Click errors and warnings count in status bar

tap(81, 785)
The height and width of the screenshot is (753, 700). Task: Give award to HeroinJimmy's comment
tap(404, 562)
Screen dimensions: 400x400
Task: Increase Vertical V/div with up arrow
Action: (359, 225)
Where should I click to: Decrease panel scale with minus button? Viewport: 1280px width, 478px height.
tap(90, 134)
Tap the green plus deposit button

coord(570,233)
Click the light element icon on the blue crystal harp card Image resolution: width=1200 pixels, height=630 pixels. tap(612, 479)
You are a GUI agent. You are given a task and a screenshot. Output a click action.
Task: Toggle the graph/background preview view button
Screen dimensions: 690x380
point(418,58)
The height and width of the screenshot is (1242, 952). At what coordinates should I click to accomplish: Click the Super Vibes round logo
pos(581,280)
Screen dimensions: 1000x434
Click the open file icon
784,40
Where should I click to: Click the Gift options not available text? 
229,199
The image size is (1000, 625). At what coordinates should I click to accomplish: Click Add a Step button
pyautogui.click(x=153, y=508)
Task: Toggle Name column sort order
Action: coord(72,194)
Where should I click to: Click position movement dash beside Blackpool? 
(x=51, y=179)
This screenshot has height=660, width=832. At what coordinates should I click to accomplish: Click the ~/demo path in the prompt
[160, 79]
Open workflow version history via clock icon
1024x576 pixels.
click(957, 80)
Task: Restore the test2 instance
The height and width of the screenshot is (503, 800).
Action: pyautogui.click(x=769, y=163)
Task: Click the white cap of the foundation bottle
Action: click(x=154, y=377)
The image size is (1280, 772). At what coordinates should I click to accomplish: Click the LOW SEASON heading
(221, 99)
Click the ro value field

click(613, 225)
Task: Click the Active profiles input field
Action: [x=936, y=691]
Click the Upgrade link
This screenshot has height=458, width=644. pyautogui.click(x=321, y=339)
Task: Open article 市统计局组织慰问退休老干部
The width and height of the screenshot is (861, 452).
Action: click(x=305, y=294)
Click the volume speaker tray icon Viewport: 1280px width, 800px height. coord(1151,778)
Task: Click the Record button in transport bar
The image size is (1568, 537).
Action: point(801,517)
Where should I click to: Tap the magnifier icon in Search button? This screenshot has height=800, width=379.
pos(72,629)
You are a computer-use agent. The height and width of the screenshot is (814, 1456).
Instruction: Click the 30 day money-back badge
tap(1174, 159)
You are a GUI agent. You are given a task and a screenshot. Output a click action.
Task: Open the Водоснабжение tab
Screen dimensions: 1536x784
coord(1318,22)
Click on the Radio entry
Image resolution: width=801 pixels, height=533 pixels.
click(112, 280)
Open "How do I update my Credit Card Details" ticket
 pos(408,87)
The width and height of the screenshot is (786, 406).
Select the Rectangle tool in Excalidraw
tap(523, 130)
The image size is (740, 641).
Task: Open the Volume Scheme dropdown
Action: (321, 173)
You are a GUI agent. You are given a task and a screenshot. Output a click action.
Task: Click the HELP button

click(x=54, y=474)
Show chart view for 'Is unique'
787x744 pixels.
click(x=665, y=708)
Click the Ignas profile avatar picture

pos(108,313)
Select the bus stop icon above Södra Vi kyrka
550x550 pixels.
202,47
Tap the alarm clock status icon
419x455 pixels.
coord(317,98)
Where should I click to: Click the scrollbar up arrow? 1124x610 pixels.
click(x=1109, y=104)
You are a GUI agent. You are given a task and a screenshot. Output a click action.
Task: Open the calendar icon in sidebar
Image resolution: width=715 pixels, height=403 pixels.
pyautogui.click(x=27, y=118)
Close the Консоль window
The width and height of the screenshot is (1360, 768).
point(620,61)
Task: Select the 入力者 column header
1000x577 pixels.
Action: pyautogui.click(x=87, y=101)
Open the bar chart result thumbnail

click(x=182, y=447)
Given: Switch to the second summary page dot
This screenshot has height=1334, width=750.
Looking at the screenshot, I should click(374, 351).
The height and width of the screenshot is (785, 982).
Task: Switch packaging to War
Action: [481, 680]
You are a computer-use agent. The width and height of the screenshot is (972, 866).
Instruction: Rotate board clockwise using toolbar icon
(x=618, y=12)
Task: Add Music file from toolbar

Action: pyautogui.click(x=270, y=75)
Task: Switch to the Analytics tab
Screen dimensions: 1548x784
··········
WHAT TO DO :: Word for word, set down the lines from the beginning of the records through the line that holds "Task: Open article 市统计局组织慰问退休老干部". Leave out the rest.

EXPECTED ANSWER ::
Click errors and warnings count in status bar

tap(81, 785)
The height and width of the screenshot is (753, 700). Task: Give award to HeroinJimmy's comment
tap(404, 562)
Screen dimensions: 400x400
Task: Increase Vertical V/div with up arrow
Action: (359, 225)
Where should I click to: Decrease panel scale with minus button? Viewport: 1280px width, 478px height.
tap(90, 134)
Tap the green plus deposit button

coord(570,233)
Click the light element icon on the blue crystal harp card Image resolution: width=1200 pixels, height=630 pixels. tap(612, 479)
You are a GUI agent. You are given a task and a screenshot. Output a click action.
Task: Toggle the graph/background preview view button
Screen dimensions: 690x380
point(418,58)
The height and width of the screenshot is (1242, 952). At what coordinates should I click to accomplish: Click the Super Vibes round logo
pos(581,280)
Screen dimensions: 1000x434
Click the open file icon
784,40
Where should I click to: Click the Gift options not available text? 
229,199
The image size is (1000, 625). At what coordinates should I click to accomplish: Click Add a Step button
pyautogui.click(x=153, y=508)
Task: Toggle Name column sort order
Action: coord(72,194)
Where should I click to: Click position movement dash beside Blackpool? 
(x=51, y=179)
This screenshot has height=660, width=832. At what coordinates should I click to accomplish: Click the ~/demo path in the prompt
[160, 79]
Open workflow version history via clock icon
1024x576 pixels.
click(957, 80)
Task: Restore the test2 instance
The height and width of the screenshot is (503, 800).
Action: pyautogui.click(x=769, y=163)
Task: Click the white cap of the foundation bottle
Action: click(x=154, y=377)
The image size is (1280, 772). At what coordinates should I click to accomplish: Click the LOW SEASON heading
(221, 99)
Click the ro value field

click(613, 225)
Task: Click the Active profiles input field
Action: [x=936, y=691]
Click the Upgrade link
This screenshot has height=458, width=644. pyautogui.click(x=321, y=339)
Task: Open article 市统计局组织慰问退休老干部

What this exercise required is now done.